Work instruction: Copy the lines below exactly, starting at the one with "Given: Click the yellow 篩選 F4 button" and ending at the one with "Select the Website", and leave out any picture.

Exercise inputs:
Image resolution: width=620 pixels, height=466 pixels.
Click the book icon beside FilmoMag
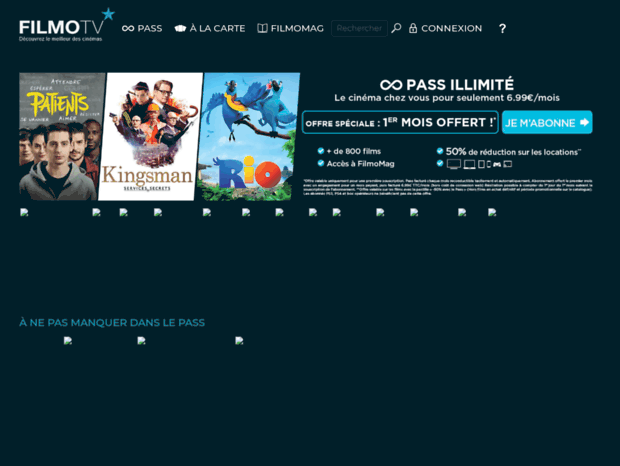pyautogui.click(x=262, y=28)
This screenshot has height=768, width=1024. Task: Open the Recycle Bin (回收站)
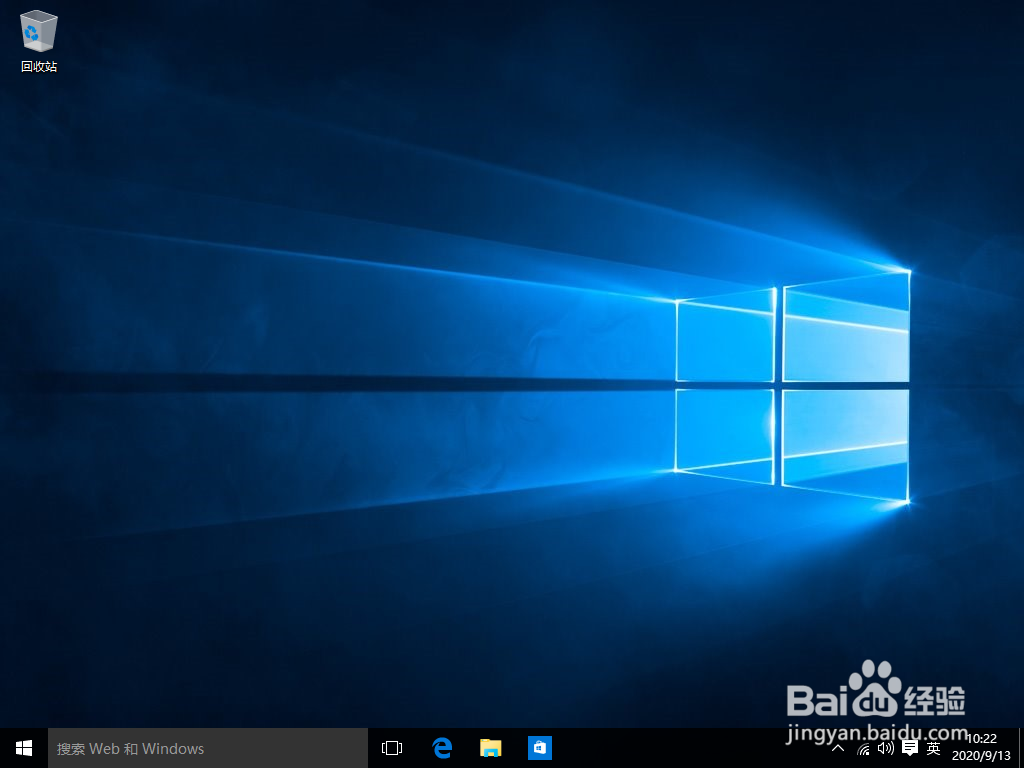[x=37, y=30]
* * *
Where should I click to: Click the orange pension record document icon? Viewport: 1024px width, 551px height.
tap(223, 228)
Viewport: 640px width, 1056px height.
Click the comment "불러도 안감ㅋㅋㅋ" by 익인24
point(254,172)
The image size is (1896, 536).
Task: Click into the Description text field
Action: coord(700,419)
==
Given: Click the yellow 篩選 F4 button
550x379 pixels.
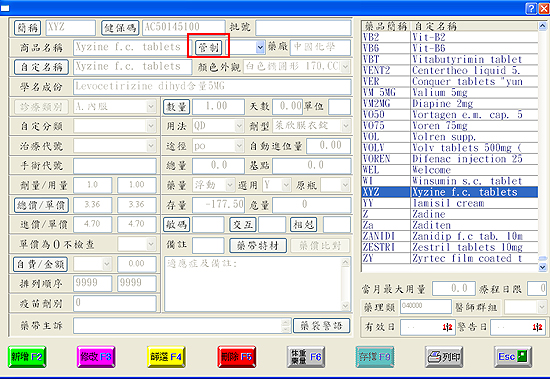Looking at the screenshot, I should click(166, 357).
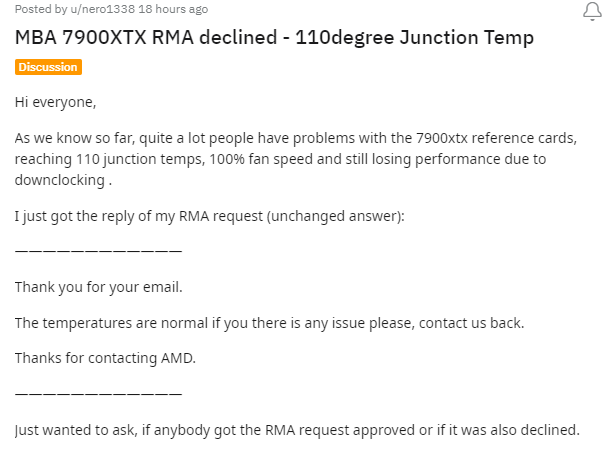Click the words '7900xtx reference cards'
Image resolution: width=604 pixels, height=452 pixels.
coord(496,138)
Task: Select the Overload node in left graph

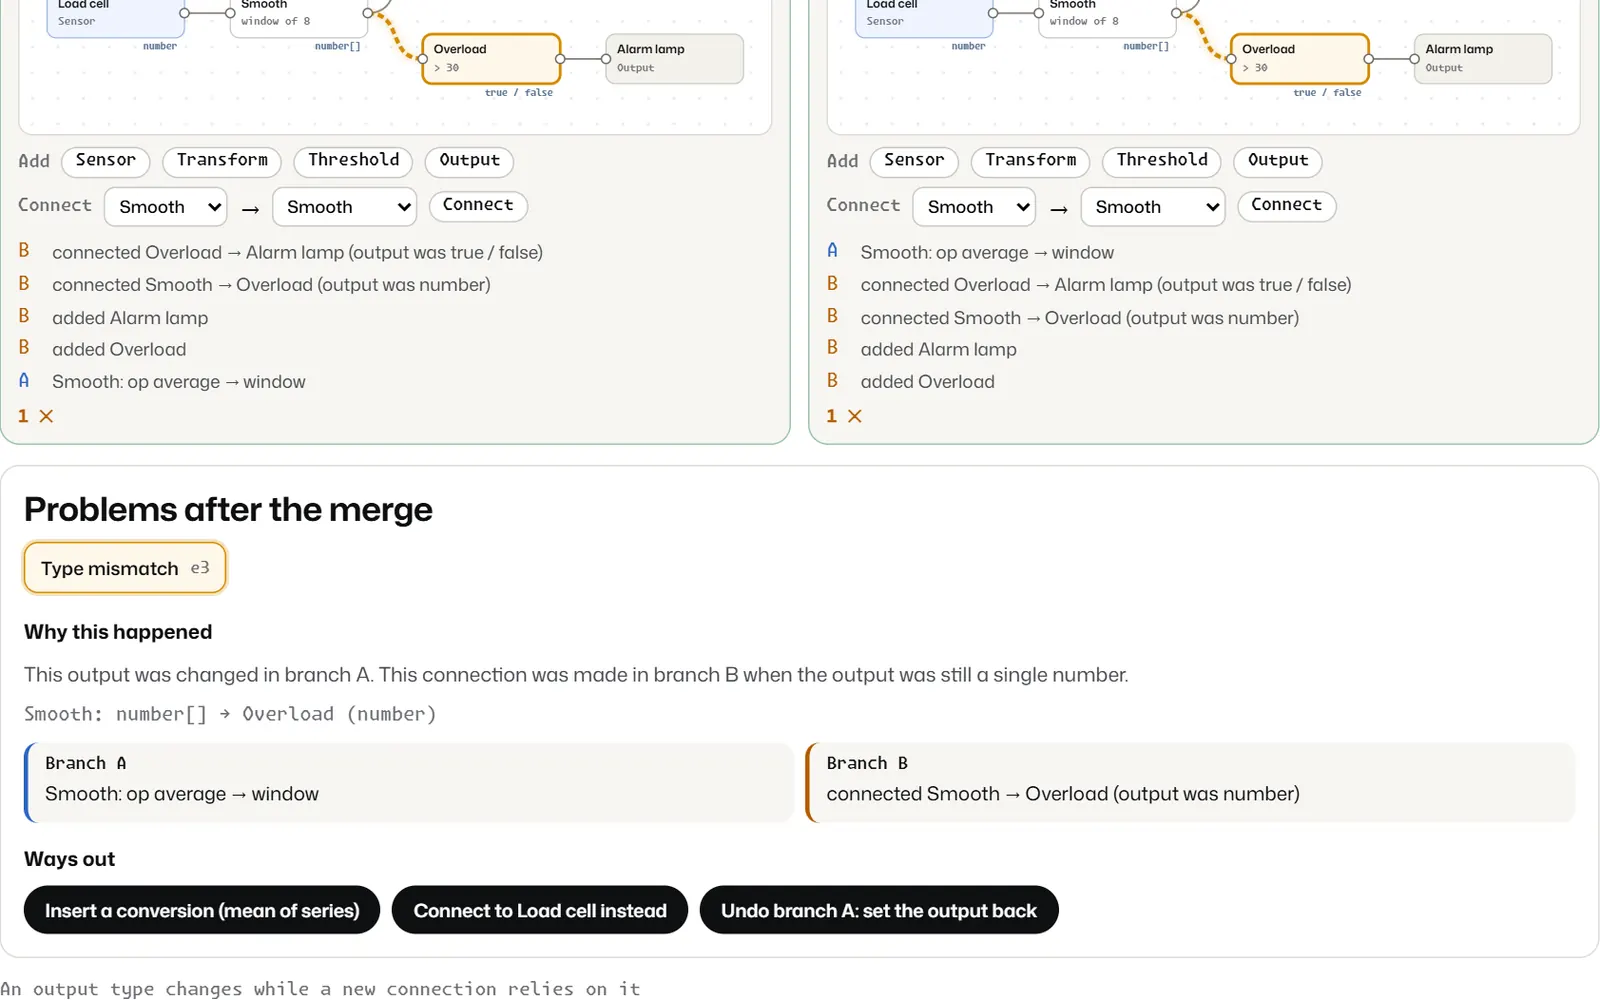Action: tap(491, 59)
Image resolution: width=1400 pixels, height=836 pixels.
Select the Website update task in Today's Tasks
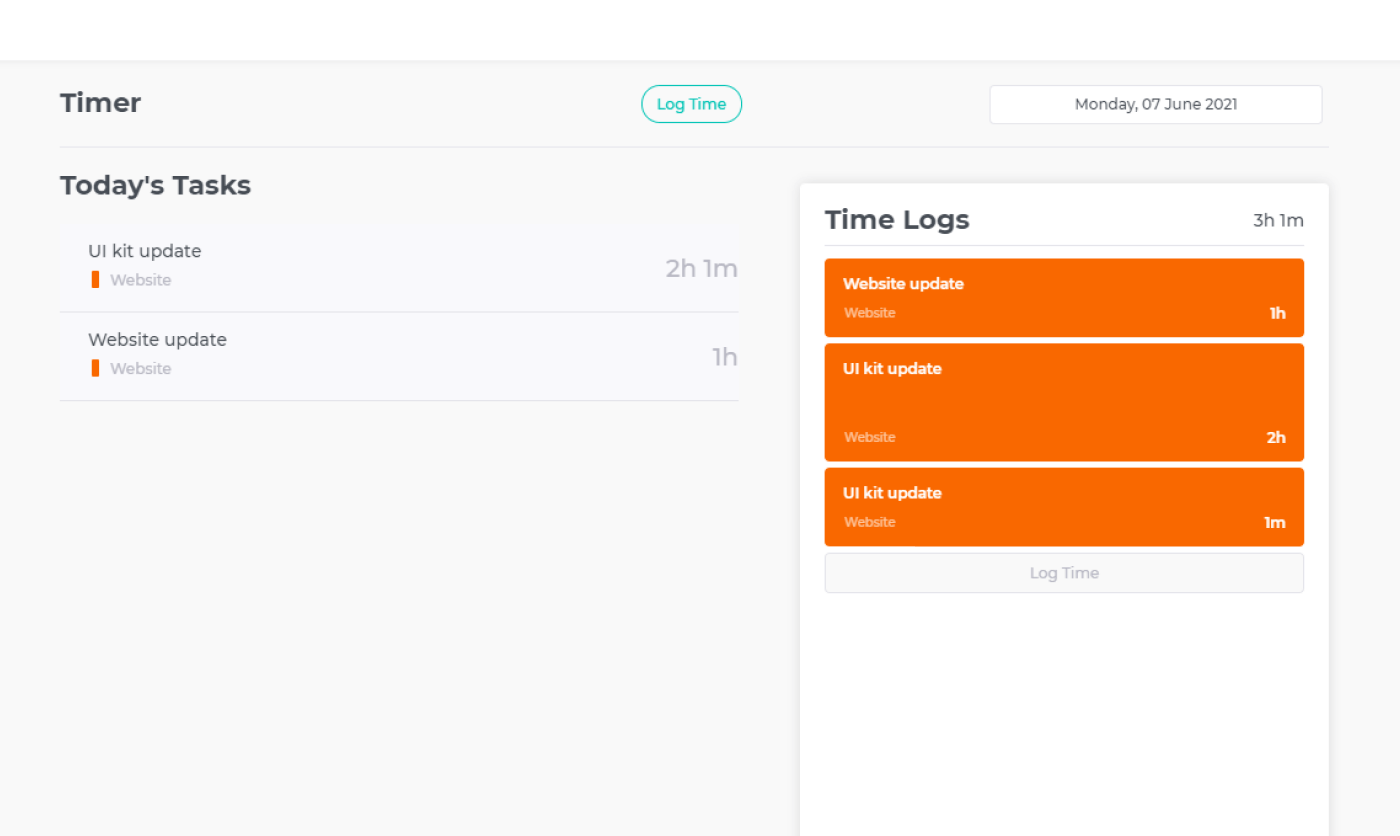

Exercise response:
Given: Click the yellow 篩選 F4 button
550x379 pixels.
Looking at the screenshot, I should click(166, 357).
Click the words '7900xtx reference cards'
Image resolution: width=604 pixels, height=452 pixels.
coord(496,138)
Task: Select the Overload node in left graph

Action: tap(491, 59)
Image resolution: width=1400 pixels, height=836 pixels.
Select the Website update task in Today's Tasks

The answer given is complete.